I poured a small amount of the leaves into my palm, using the creases in my hand to measure it by. “This much?”
“Very good.”
The other bottle contained little black seeds, which I measured out just like I had with the leaves. Once I ground them up pretty well, Merlin helped me add the rest of the ingredients. Two parts slippery elm powder, one part myrrh, one part dried marjoram, three parts dillweed. He then pointed out a small measuring scoop and had me use one scoop each of aloe vera leaves, ashes of hindaril, blister pod cap, flame stalk, hound tooth, motherwort sprig, redwort flower, stinkhorn cap, and vampire dust. The last ingredient worried me, but Merlin swore he didn’t personally kill a vampire for it.
I mixed and grounded it all together, then added nine drops of almond tincture.
“Grab one of the buckets of spring water and set it on the table. Add just enough water to make everything liquid, and mix it well.” I did. “Now carefully pour it into the cauldron and dry the mixture, stirring it occasionally, until it is lightly browned.”

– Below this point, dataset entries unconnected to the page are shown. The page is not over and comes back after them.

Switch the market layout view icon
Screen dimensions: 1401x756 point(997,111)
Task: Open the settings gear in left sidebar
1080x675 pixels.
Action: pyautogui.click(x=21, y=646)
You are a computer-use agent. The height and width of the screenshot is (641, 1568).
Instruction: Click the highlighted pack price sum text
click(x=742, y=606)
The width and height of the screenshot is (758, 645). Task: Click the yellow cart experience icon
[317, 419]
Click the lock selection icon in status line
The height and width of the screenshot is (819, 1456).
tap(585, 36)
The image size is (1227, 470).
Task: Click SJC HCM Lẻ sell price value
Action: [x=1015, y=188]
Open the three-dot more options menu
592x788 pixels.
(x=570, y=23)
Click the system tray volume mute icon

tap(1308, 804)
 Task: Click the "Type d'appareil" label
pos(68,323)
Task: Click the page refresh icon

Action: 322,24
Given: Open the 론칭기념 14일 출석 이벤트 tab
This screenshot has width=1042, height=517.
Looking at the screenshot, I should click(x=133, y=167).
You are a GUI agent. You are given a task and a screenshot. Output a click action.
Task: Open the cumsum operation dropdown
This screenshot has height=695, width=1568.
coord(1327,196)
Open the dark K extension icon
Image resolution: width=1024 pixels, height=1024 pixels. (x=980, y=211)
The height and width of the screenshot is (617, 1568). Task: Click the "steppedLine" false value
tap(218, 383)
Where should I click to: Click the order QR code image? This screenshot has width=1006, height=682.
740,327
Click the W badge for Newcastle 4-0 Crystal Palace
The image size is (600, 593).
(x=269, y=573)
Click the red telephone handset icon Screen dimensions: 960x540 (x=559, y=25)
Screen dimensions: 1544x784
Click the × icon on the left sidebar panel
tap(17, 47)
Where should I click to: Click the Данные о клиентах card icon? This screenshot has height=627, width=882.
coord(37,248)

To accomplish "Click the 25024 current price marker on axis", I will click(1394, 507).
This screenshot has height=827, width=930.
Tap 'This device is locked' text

It wasn’t difficult to pour it, but Merlin also had me twist the lever at the bottom of one side of the cauldron, which raised it further above the fire. Once it started to boil, Merlin told me to stir it.
“With what?” I asked, looking around.
“Your staff or wand.”
“Isn’t that bad for it?”
He rolled his eyes. “You have never used your wand to make potions before?”
“My mother used magic, but I always used a stirring stick.” We used a stirring stick at Magnus’s castle, as well. Of course, the potions Merlin taught me were just practice.
“Hold your staff right above the potion and move it like you are stirring the potion. As you do this, visualize the liquid stirring. Your magic will fill the potion and increase its effectiveness.”